Required action
Beginning with the line that includes "Click the On startup power icon" and ending with the last line of the entries below, set down each line exactly; include no pictures.

Saved entries
# # # #
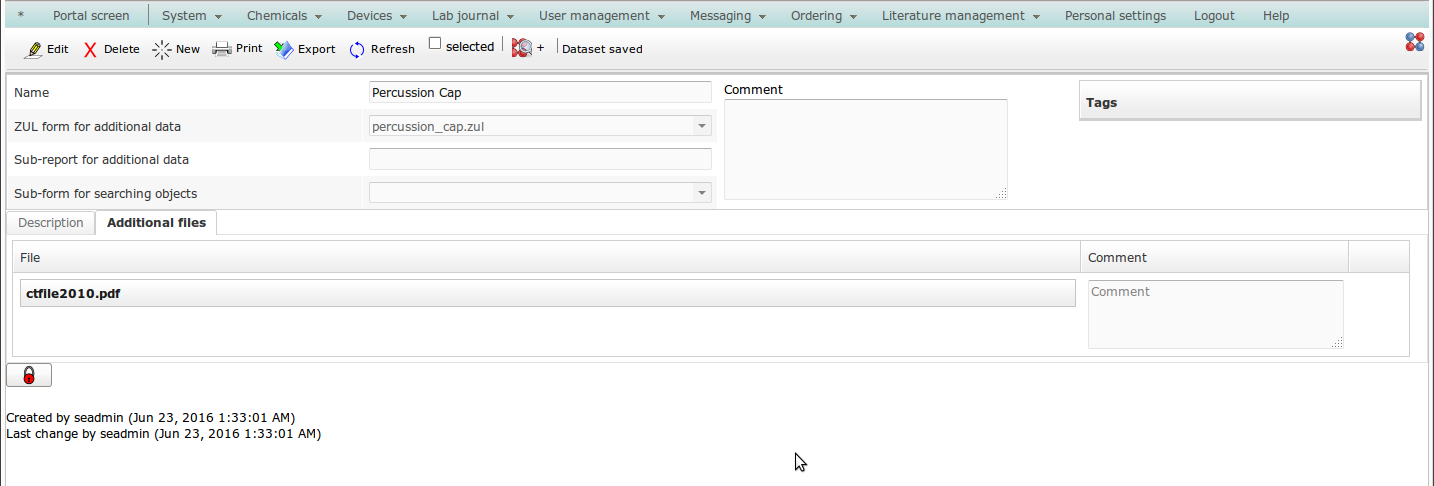Open the Lab journal menu
Screen dimensions: 1434x486
click(472, 16)
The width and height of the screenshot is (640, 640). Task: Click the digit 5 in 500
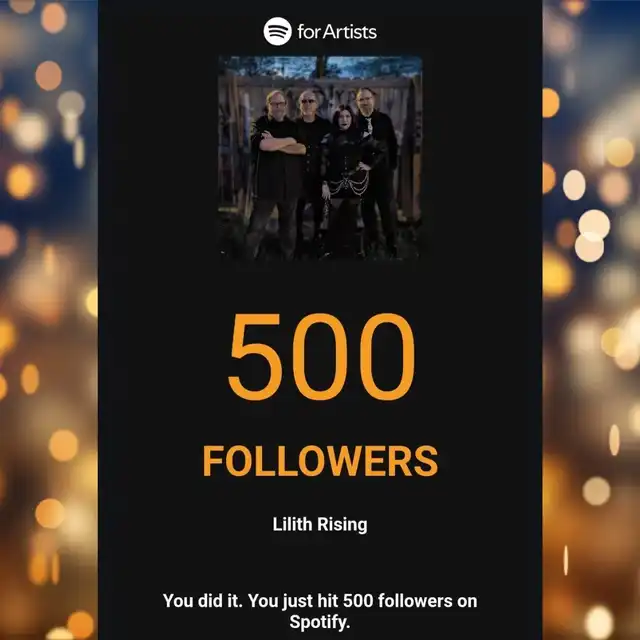[x=255, y=357]

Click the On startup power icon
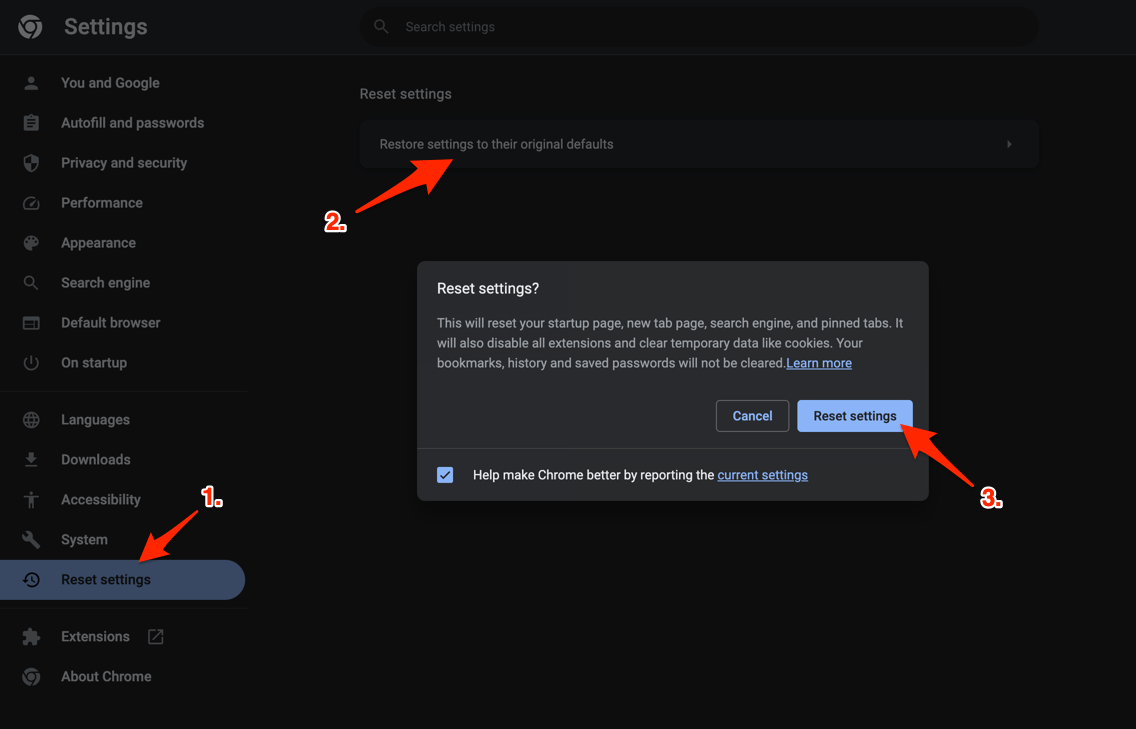30,362
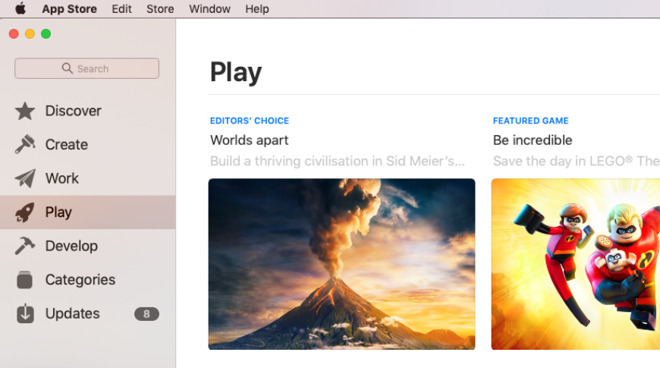Open the Store menu

160,9
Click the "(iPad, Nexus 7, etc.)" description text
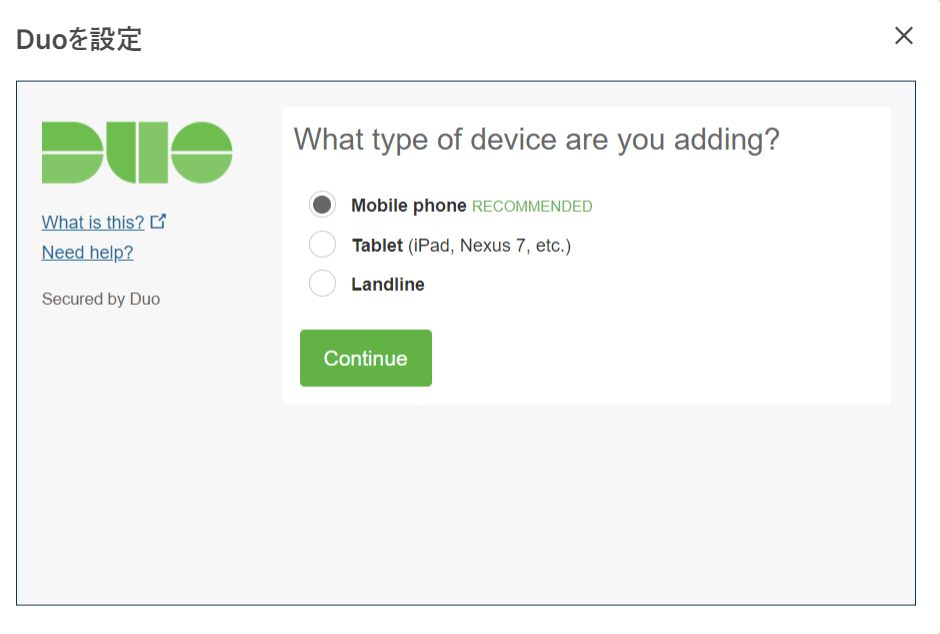The image size is (940, 634). pos(489,245)
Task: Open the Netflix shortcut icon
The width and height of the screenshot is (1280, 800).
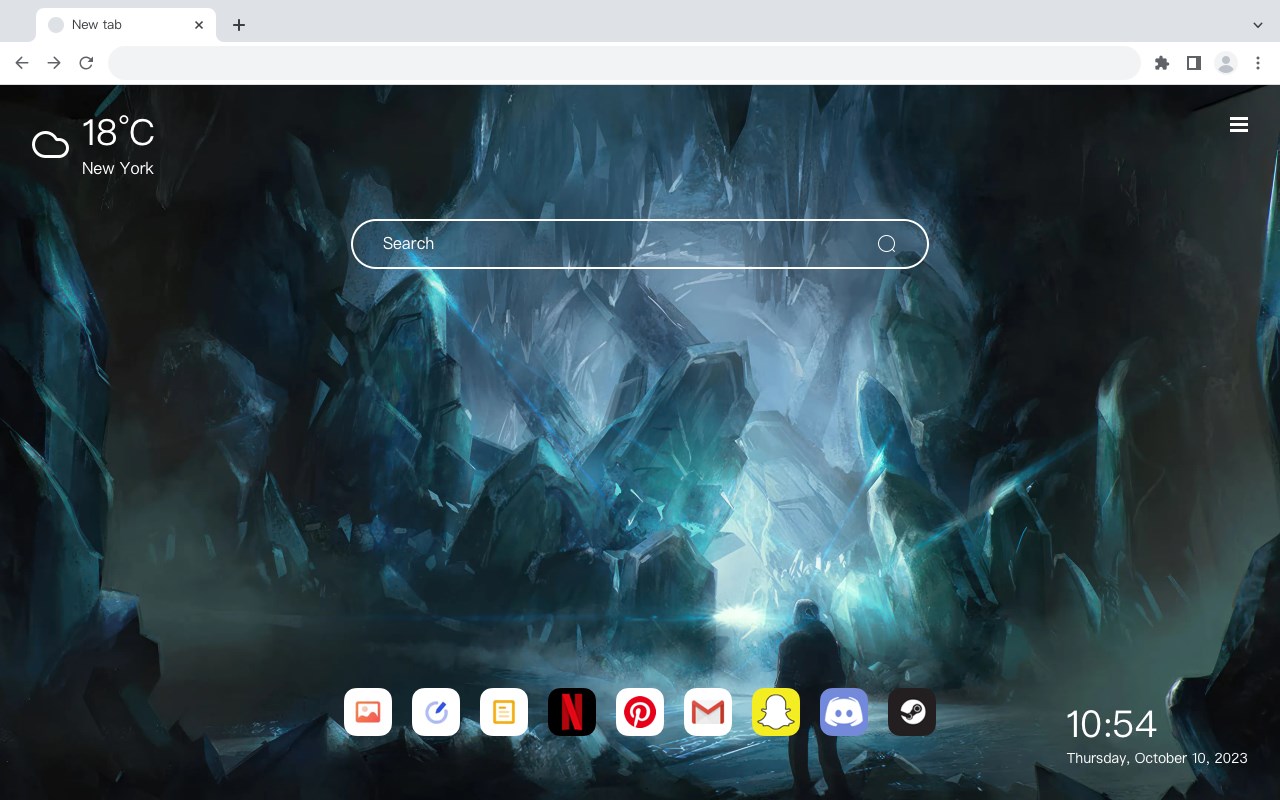Action: click(572, 712)
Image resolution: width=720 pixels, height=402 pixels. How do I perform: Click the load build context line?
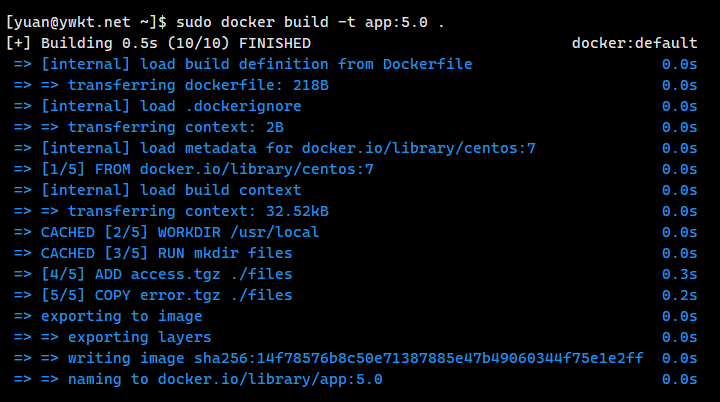point(157,190)
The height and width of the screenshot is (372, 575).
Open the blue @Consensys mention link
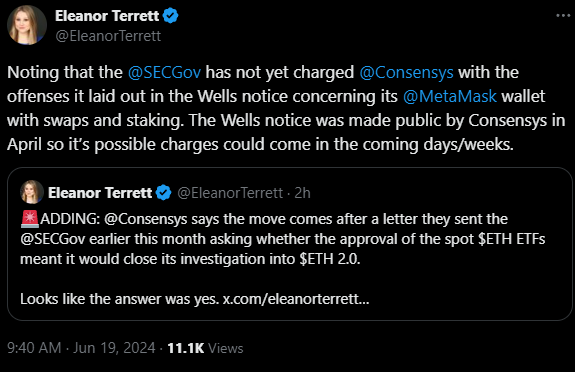click(x=406, y=73)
# # # #
Task response
Click the On startup power icon
30,362
Open the Store menu

160,9
Click the "(iPad, Nexus 7, etc.)" description text
The image size is (940, 634). pos(489,245)
Task: Open the Netflix shortcut icon
The width and height of the screenshot is (1280, 800).
Action: click(572, 712)
Image resolution: width=720 pixels, height=402 pixels. How do I perform: Click the load build context line?
point(157,190)
The height and width of the screenshot is (372, 575).
Open the blue @Consensys mention link
click(x=406, y=73)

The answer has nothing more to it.